We have all been indoctrinated to believe that the ‘most important thing’ regarding repotting of an orchid is “don’t forget the label!”. I repeat this advice to my thirteen year old helper, Jared, regularly. But I often forget and now I rebel.
Once my friend Ang and I bought some orchids by the side of the road in Cabramatta, a Sydney suburb known as “Little Vietnam”. There were a few tattered flowers on them that we recognised as ‘Dancing Ladies’; some sort of Oncidium – but there were no labels. After I repotted mine I decided to call it Cabramatta to commemorate the day and labelled it as such. Every time I see the label the atmosphere of Little Vietnam came back to me; no other label ever brings me such delight.
Thus I feel empowered to call my orchids whatever I jolly like.
Recently I received a package deal of 25 mixed Dendrobiums chosen by the nursery. All were duly labelled; not only by name but with photographs of their parents. There are a few names I don’t like.
One is from a parent whose namesake is a hemorrhagic fever; a deadly disease that has caused much suffering and fatalities, especially in remote Africa.

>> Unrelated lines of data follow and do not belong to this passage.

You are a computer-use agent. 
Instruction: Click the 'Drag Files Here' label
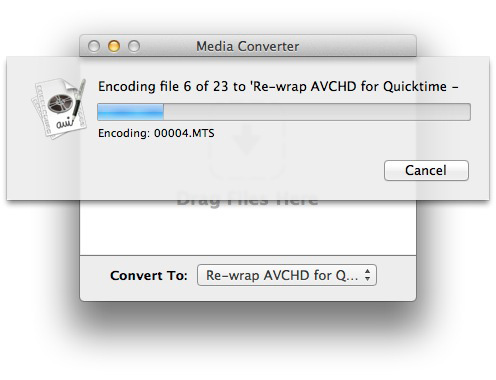(247, 200)
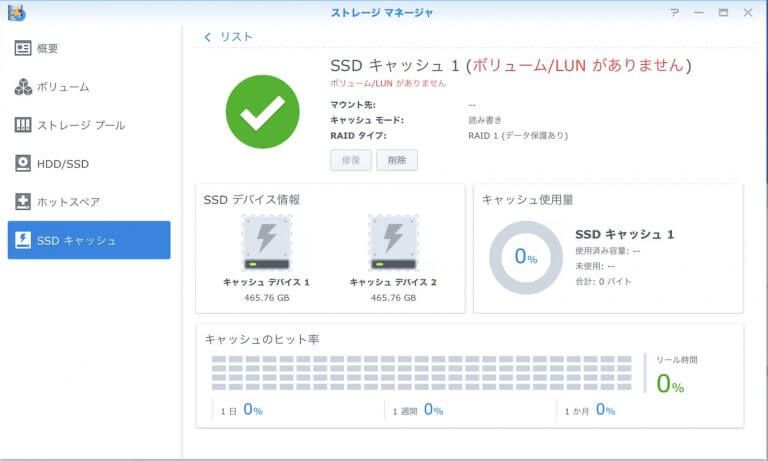Click the SSD キャッシュ sidebar icon

(x=23, y=240)
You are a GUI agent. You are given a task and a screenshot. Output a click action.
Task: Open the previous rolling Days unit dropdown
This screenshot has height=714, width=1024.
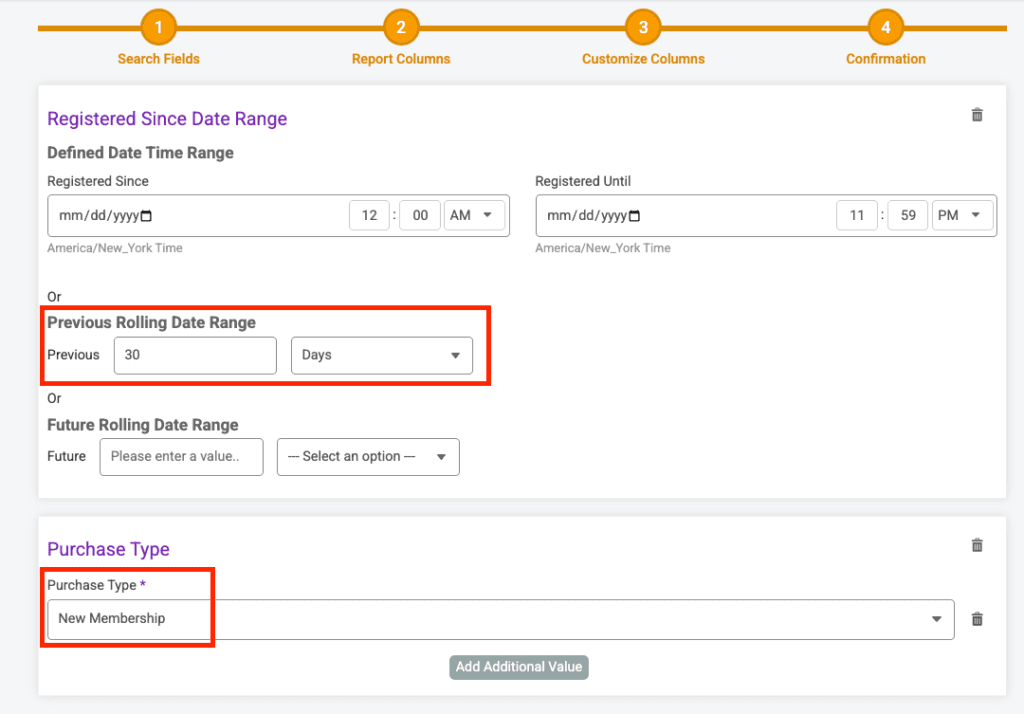coord(381,355)
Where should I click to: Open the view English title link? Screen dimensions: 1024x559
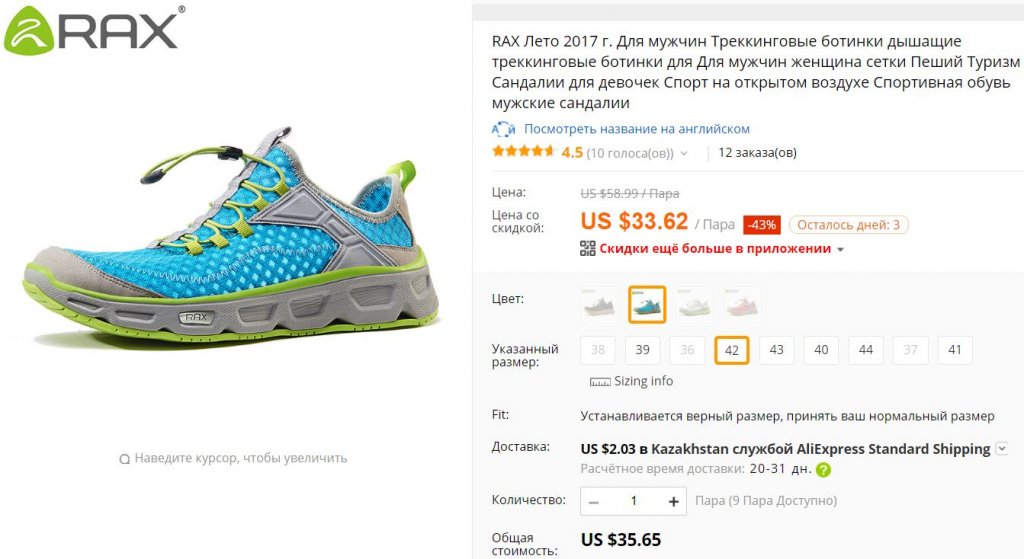click(x=637, y=129)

Another is a common virus that is preventable by vaccination but where such is unavailable, children die from it (e.g. at least 40 children were killed in a remote northern region of Myanmar in 2016). I cannot eradicate the diseases but I can stop honouring them with the name of an orchid. I certainly would not have chosen to buy such an orchid. Those two will be given more appropriate names when they flower.
Orchids may be the most cross bred plants on earth. Enthusiasts and nurseries continuously cross this with that to create better colours, better size, better form…they just don’t like leaving species alone. So an orchid label may contain a virtual family tree that informs us that this orchid belongs to x specie, it’s a cross of parent X (cross of A&B) and parent Y (cross of C&D).
Then comes the time when your orchid multiplies, growing too large and therefore requiring division or sprouting babies with roots attached (called keikis). You repot the divisions and keikis and suddenly realise that you have to write new labels. Writing a family tree on a typically tiny label is no joy. I won’t be doing it unless I am sending it to the Huge Plant Sale to raise money for cancer research.